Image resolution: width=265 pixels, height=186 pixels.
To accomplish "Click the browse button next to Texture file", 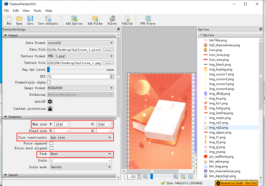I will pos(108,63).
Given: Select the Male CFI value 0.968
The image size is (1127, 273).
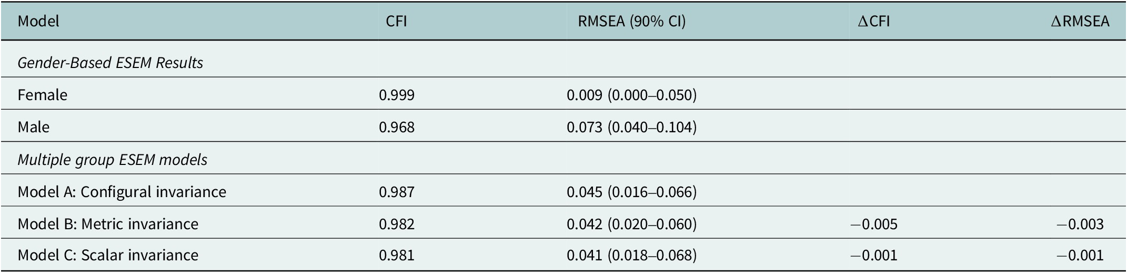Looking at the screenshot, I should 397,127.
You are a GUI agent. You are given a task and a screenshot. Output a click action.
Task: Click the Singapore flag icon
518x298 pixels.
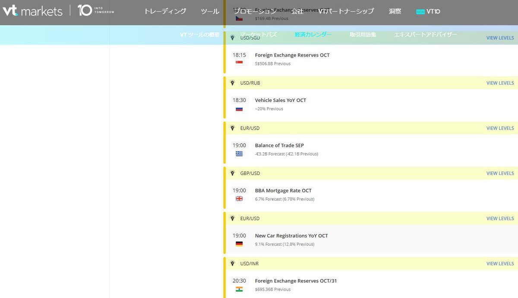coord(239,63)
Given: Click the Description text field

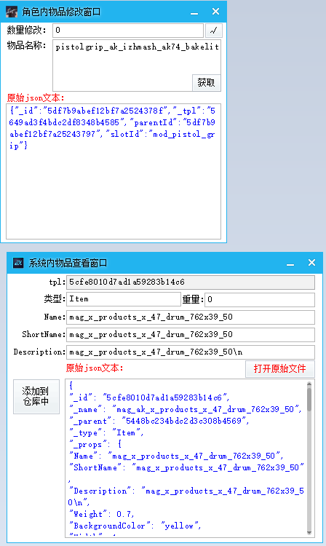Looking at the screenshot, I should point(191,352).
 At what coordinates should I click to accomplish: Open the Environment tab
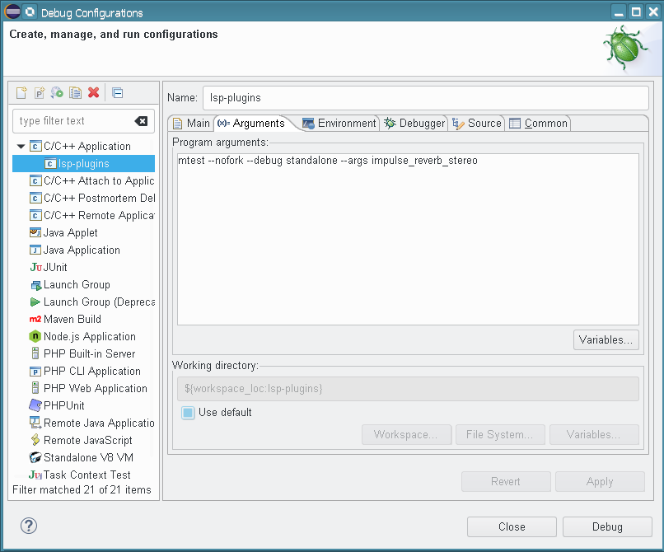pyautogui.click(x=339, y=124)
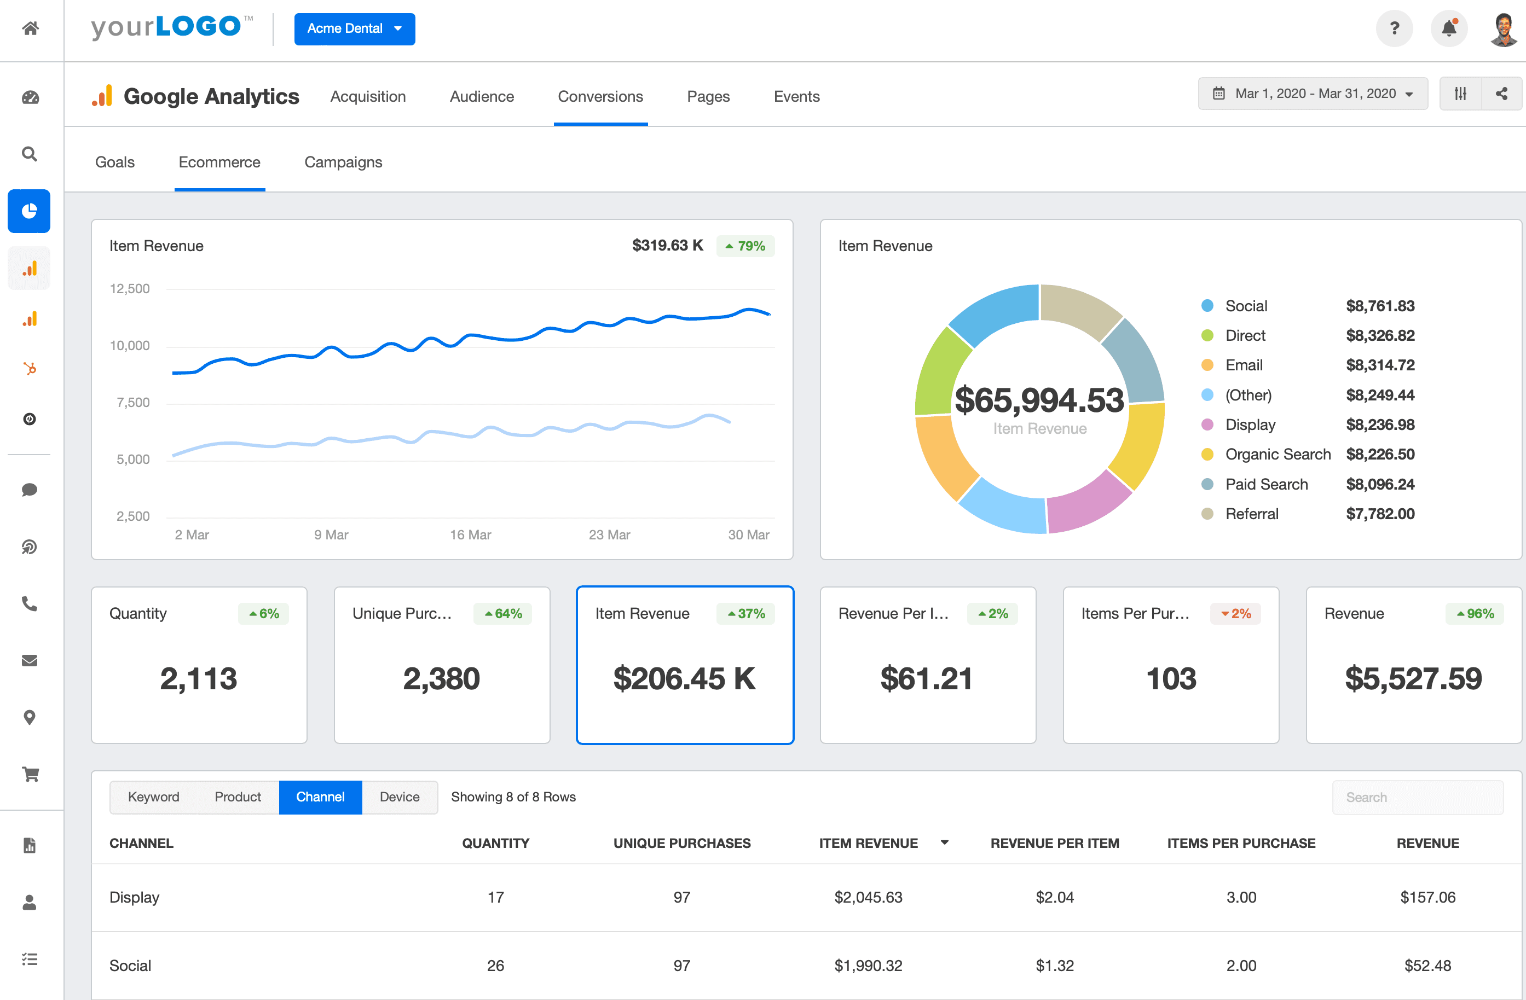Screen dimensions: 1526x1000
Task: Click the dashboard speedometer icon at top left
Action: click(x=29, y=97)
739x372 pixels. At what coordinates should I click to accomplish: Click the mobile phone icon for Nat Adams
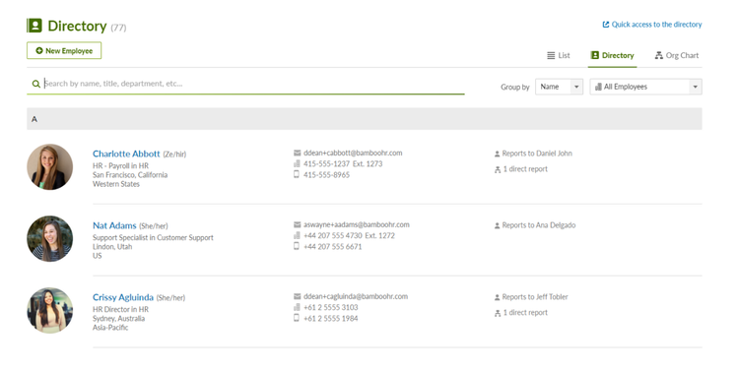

####

WRITTEN INSTRUCTION => Update the records from the line that contains "Given: Click the Description text field" through the end of the records by replacing "Environment tab" with "Settings tab", and keep everything else the same. Leave the pictures out.

RIGHT ANSWER =>
Given: Click the Description text field

Looking at the screenshot, I should point(191,352).
 At what coordinates should I click to accomplish: Open the Settings tab
pyautogui.click(x=339, y=124)
Screen dimensions: 1526x1000
Task: Click the dashboard speedometer icon at top left
Action: click(x=29, y=97)
739x372 pixels. At what coordinates should I click to accomplish: Click the mobile phone icon for Nat Adams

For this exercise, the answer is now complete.